NVIDIA Cosmos Reason Pipeline
The NVIDIA Cosmos Reason pipeline is a Vision Language Model (VLM) that analyzes video and image content to generate text-based analysis, captions, descriptions, and structured reasoning. Unlike video generation models, Cosmos Reason reads visual content and produces detailed text output.
VAMS supports the Cosmos-Reason2 model family with 2B and 8B parameter variants. Both provide spatial-temporal reasoning capabilities based on the Qwen3-VL architecture.
Overview
| Property | Value |
|---|---|
| Model Family | Cosmos-Reason2 (Vision Language Model) |
| Pipeline ID (2B) | cosmos-reason2-2b |
| Pipeline ID (8B) | cosmos-reason2-8b |
| Configuration flag | app.pipelines.useNvidiaCosmos.modelsReason.reason2B.enabled |
| Configuration flag | app.pipelines.useNvidiaCosmos.modelsReason.reason8B.enabled |
| Execution type | Lambda (asynchronous with callback) |
| Supported input formats | .mp4, .mov, .avi (video), .jpg, .jpeg, .png (image) |
| Output | JSON file with structured text analysis stored at outputS3AssetFilesPath |
| Timeout | 8 hours (AWS Batch job), 8 hours (VAMS workflow task token) |
Approximate Run Times
| Phase | Duration (2B / g6e.12xlarge) | Duration (8B / g6e.12xlarge) | Notes |
|---|---|---|---|
| Cold start (instance launch) | 5-10 min | 5-10 min | Skipped if useWarmInstances is enabled |
| Container image pull | 5-8 min | 5-8 min | Cached after first pull on instance |
| Model sync (EFS cached) | 1-3 min | 2-5 min | First run: longer for model download from HuggingFace |
| Video analysis (vLLM inference) | 3-8 min | 5-12 min | Main inference on GPU |
| S3 upload + callback | < 1 min | < 1 min | Small JSON output |
| Total (cached models) | ~15-30 min | ~18-40 min | Including cold start |
| Total (warm instance, cached) | ~10-20 min | ~13-30 min | No cold start |
The 2B model provides faster inference and lower memory requirements, suitable for standard video analysis tasks. The 8B model offers improved reasoning quality for complex spatial-temporal understanding at the cost of longer run times and higher memory usage.
Container Build Options
VAMS supports two methods for building the Cosmos Reason container:
CodeBuild (Optional)
When useCodeBuild: true, containers are built in the cloud using AWS CodeBuild:
- Container source code is uploaded to S3 during CDK deployment
- CodeBuild builds the Docker image and pushes to ECR
- Batch job definitions reference the ECR image
- Automatic rebuilds when container source code changes
- Runs in the same private VPC subnets as the pipeline Batch compute, with NAT Gateway egress for internet access
Advantages:
- No local Docker build required (avoids large image builds on developer machines)

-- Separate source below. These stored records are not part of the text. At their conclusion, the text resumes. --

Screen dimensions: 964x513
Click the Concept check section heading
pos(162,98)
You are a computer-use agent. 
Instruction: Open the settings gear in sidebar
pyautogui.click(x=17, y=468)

- Faster iteration with high-bandwidth cloud builds
- Automatic rebuilds on source changes
Troubleshooting CodeBuild failures: CodeBuild runs asynchronously after CDK deployment completes. If a container build fails, the CDK deployment itself will succeed but the Batch pipeline will fail with a container image pull error. To check build status, use the CodeBuild project name from the CDK stack outputs:
# Get the CodeBuild project name from stack outputs
aws cloudformation describe-stacks --stack-name <your-stack-name> --query "Stacks[0].Outputs[?contains(OutputKey,'CodeBuildProject')].OutputValue" --output text
# Check build status
aws codebuild list-builds-for-project --project-name <project-name>
aws codebuild batch-get-builds --ids <build-id>
CodeBuild runs in the same private VPC subnets used by the Cosmos pipeline Batch compute environments. These private subnets require a NAT Gateway for internet egress, which is automatically provisioned when the Cosmos pipeline is enabled. For GovCloud deployments, organizations should validate that CodeBuild is configured with the correct private VPC settings for their environment.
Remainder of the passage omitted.